In response to determining that the current semantic content belongs to the same multi-round session as the historical semantic content stored in the voice zone cache of a second voice zone of the plurality of voice zones, comparing the current semantic content with the second voice zone The historical semantic content stored in the tone area cache of the tone area is stored together in the current session cache to update the current multi-round conversation, wherein the second tone area is different from the first tone area sound area.

5. The method of claim 4, further comprising:

In response to determining that the current semantic content does not belong to the same multi-round session as the historical semantic content stored in the sound region caches of the remaining sound regions of the plurality of sound regions except the first sound region, the The current semantic content is stored in the current session cache to update the current multi-round session.

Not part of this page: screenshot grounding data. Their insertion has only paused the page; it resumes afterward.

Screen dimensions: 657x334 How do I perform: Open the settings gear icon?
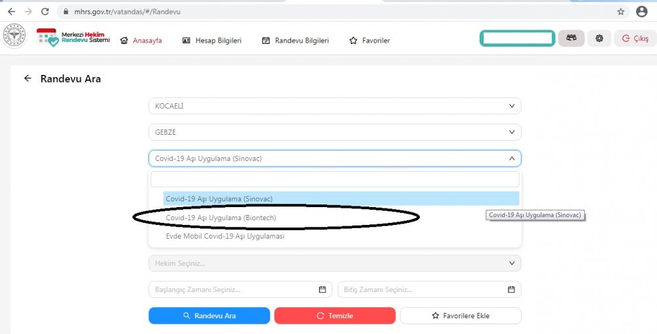click(599, 39)
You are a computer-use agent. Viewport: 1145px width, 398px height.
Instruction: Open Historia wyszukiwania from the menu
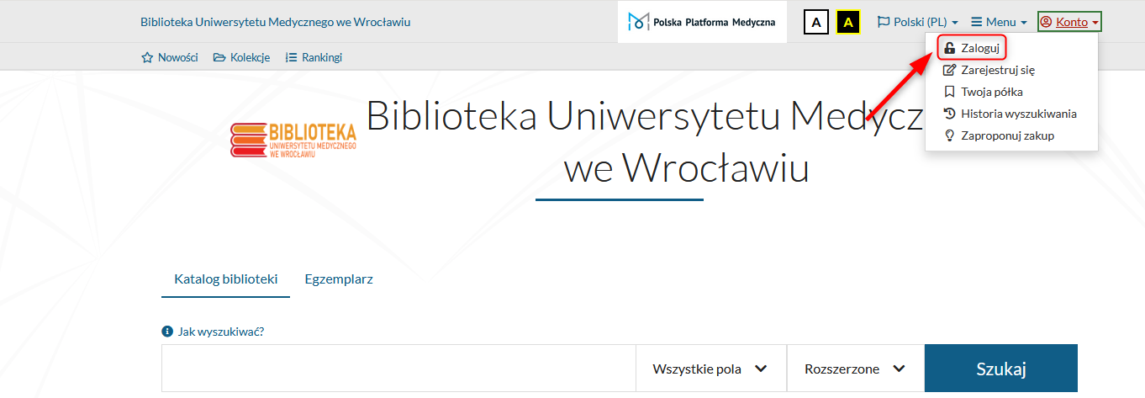pyautogui.click(x=1018, y=114)
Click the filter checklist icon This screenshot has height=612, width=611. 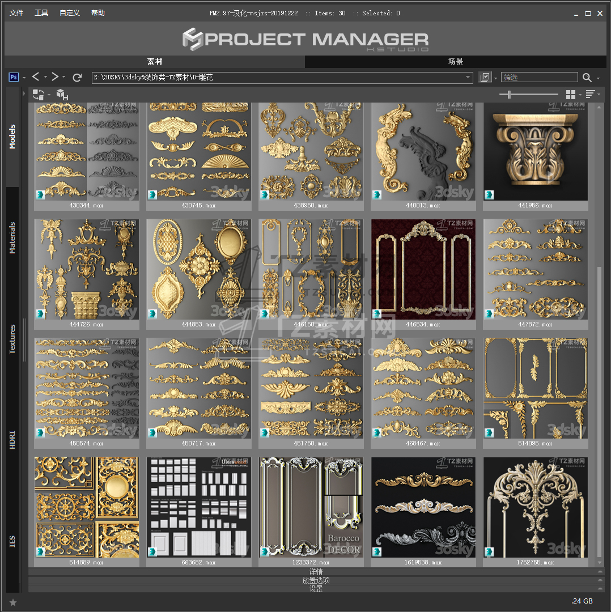[x=485, y=78]
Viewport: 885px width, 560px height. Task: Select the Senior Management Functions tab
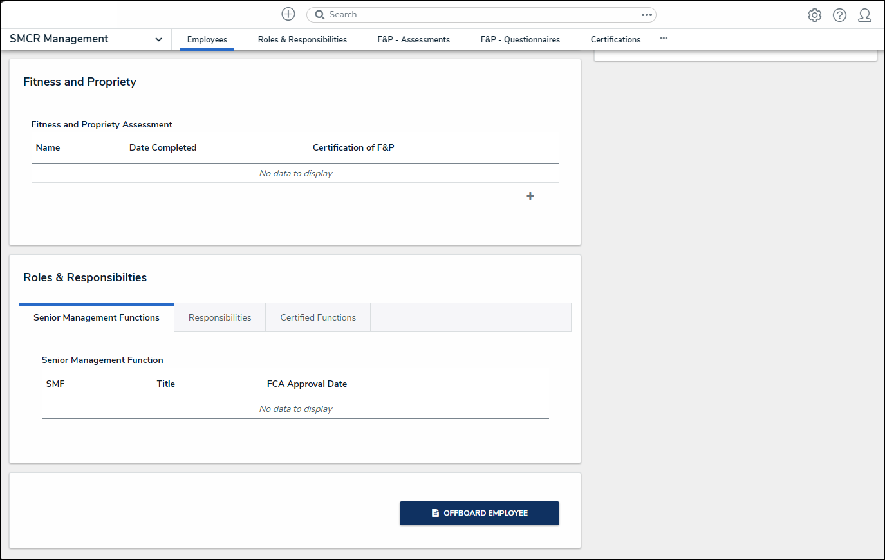tap(97, 317)
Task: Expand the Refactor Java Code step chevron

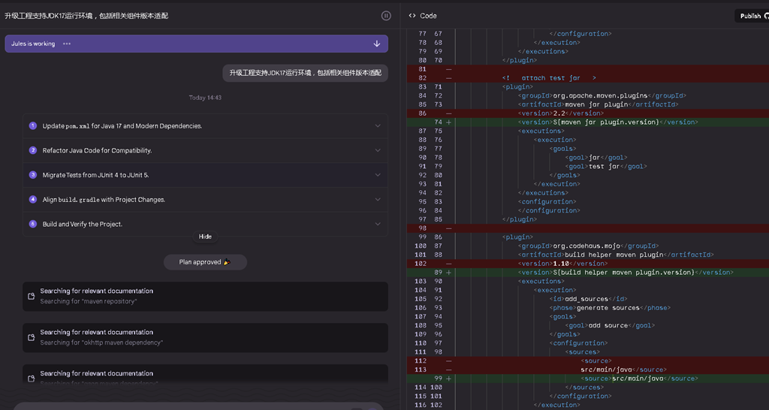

6. The method of claim 2, further comprising:

determining whether the current semantic content and the current multi-round session belong to the same multi-round session in response to determining that historical semantic content is not stored in the voice zone cache of the first voice zone; and

7. The method of claim 6, further comprising:

8. The method of claim 7, further comprising:

9. The method of claim 1, further comprising:

The current semantic content is stored in the sound region cache of the first sound region to update the historical semantic content stored in the sound region cache of the first sound region.

10. A voice interaction device for a vehicle cockpit, the vehicle cockpit comprising a plurality of sound zones respectively corresponding to a plurality of vehicle seats, the plurality of sound zones being jointly configured with a current session cache for storing a current multi-round conversation, and each sound region in the plurality of sound regions is configured with a corresponding sound region buffer for storing historical semantic content from the sound region within a preset time window, the device includes:

an acquisition module, the acquisition module is configured to acquire the current semantic content from the first sound region in the plurality of sound regions;

an update module, the update module is configured to be based on the current session cache, the tone cache of the first tone zone, and the tone zones of the remaining tone zones in the plurality of tone zones except the first tone zone caching, updating the current multi-round session, wherein the updated current multi-round session is associated with the current semantic content; and

A processing module configured to process the current semantic content associated with the updated current multi-round session.